**Schriftliche Aufgabe A**
Beantworten Sie anhand der Gerichtsentscheidung unten diese Fragen:
(i) Welche Stelle stellte am 28. Januar 2016 den Führerschein des Antragstellers sicher?
(ii) Auf welchen Betrag wird der Streitwert für das Beschwerdeverfahren 10 CE 16.1145 festgesetzt?
(iii) Was teilte das Polizeipräsidium Unterfranken mit Schreiben vom 21. April 2016 über den Führerschein mit?

Kosten- und Gebührenrecht

Fehlende Bevollmächtigung im Beschwerdeverfahren – Antrag auf Herausgabe sichergestellten Führerscheins

Aktenzeichen  10 CE 16.1145, 10 C 16.1146

Datum:
9.8.2016
Gerichtsart:
VGH
Gerichtsort:
München
Rechtsweg:
Verwaltungsgerichtsbarkeit
Normen:
ZPO ZPO § 114 Abs. 1 S. 1
VwGO VwGO § 67 Abs. 4, § 123 Abs. 1, § 146, § 166 Abs. 1 S. 1

 

Leitsatz

Eine Ausnahme von der Pflicht zur Angabe der ladungsfähigen Anschrift bei Einleitung eines verwaltungsgerichtlichen Verfahrens kann bei unüberwindlichen oder nur schwer zu beseitigenden Schwierigkeiten oder schutzwürdigen Geheimhaltungsinteressen bestehen oder wenn glaubhaft gemacht wird, über eine solche Anschrift nicht zu verfügen. (redaktioneller Leitsatz)

Verfahrensgang

5 E 16.437 2016-04-22 Bes VGWUERZBURG VG Würzburg

Tenor

I.
Die Verwaltungsstreitsachen 10 CE 16.1145 und 10 C 16.1146 werden zur gemeinsamen Entscheidung verbunden.
II.
Die Beschwerde im Verfahren 10 CE 16.1145 wird verworfen.
III.
Die Beschwerde im Verfahren 10 C 16.1146 wird zurückgewiesen.
IV.
Der Antragsteller trägt die Kosten der Beschwerdeverfahren.
V.
Der Streitwert für das Beschwerdeverfahren 10 CE 16.1145 wird auf 2.500,- Euro festgesetzt.

Gründe

I. Mit seinen Beschwerden verfolgt der Antragsteller seine in erster Instanz erfolglosen Anträge auf Herausgabe seines Führerscheins und auf Bewilligung von Prozesskostenhilfe für dieses Verfahren weiter.
Die Verkehrspolizei Würzburg-Biebelried stellte am 28. Januar 2016 den Führerschein des Antragstellers sicher, weil gegen ihn eine sofort vollziehbare Entziehung der allgemeinen Fahrerlaubnis durch die Stadt Erfurt vorliegt.
Am 20. April 2016 beantragte der Antragsteller beim Bayerischen Verwaltungsgericht Würzburg sinngemäß, den Antragsgegner im Wege der einstweiligen Anordnung zu verpflichten, seinen Führerschein an ihn herauszugeben. Er sei obdachlos und benötige seine Fahrerlaubnis. Zugleich beantragte er, ihm Prozesskostenhilfe zu bewilligen.
Das Polizeipräsidium Unterfranken teilte mit Schreiben vom 21. April 2016 mit, dass der Führerschein des Antragstellers bereits an die ausstellende Behörde versandt worden sei und deshalb nicht herausgegeben werden könne.

**Gespeicherte Zeilen**

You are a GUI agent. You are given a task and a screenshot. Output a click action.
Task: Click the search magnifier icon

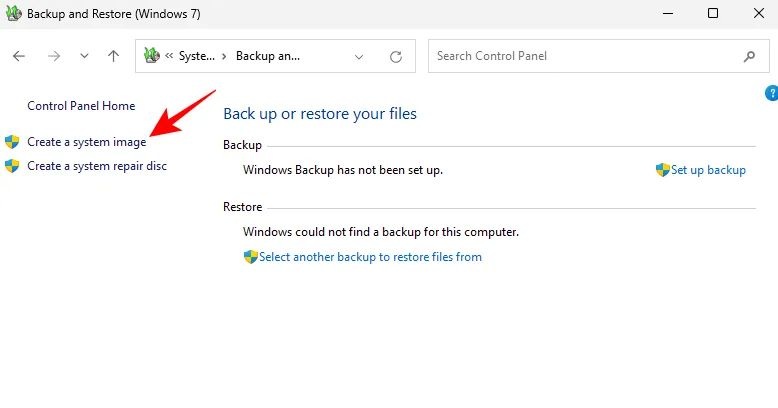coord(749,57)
---
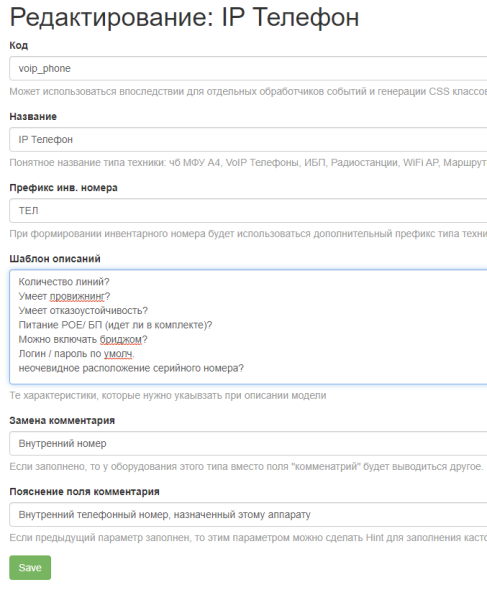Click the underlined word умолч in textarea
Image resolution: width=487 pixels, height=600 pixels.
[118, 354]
==
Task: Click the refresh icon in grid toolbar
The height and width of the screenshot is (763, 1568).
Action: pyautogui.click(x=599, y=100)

**Schriftliche Aufgabe B**
Skalieren Sie in der Auflistung oben die Zeilen von der Zeile mit "You are a GUI" bis zur Zeile mit "coord(749,57)", beide eingeschlossen, und geben Sie nur diese Zeilen vollständig wieder. Multiplizieren Sie dabei jede Koordinate in den Antworten mit 0,2, runden Sie auf ganze Zahlen (Hälften aufwärts) und lassen Sie die Bilder weg.

**Schriftliche Antwort A**
(i) Die Verkehrspolizei Würzburg-Biebelried.
(ii) Auf 2.500,- Euro.
(iii) Der Führerschein sei bereits an die ausstellende Behörde versandt worden und könne deshalb nicht herausgegeben werden.

**Schriftliche Antwort B**
You are a GUI agent. You are given a task and a screenshot. Output a click action.
Task: Click the search magnifier icon

coord(150,11)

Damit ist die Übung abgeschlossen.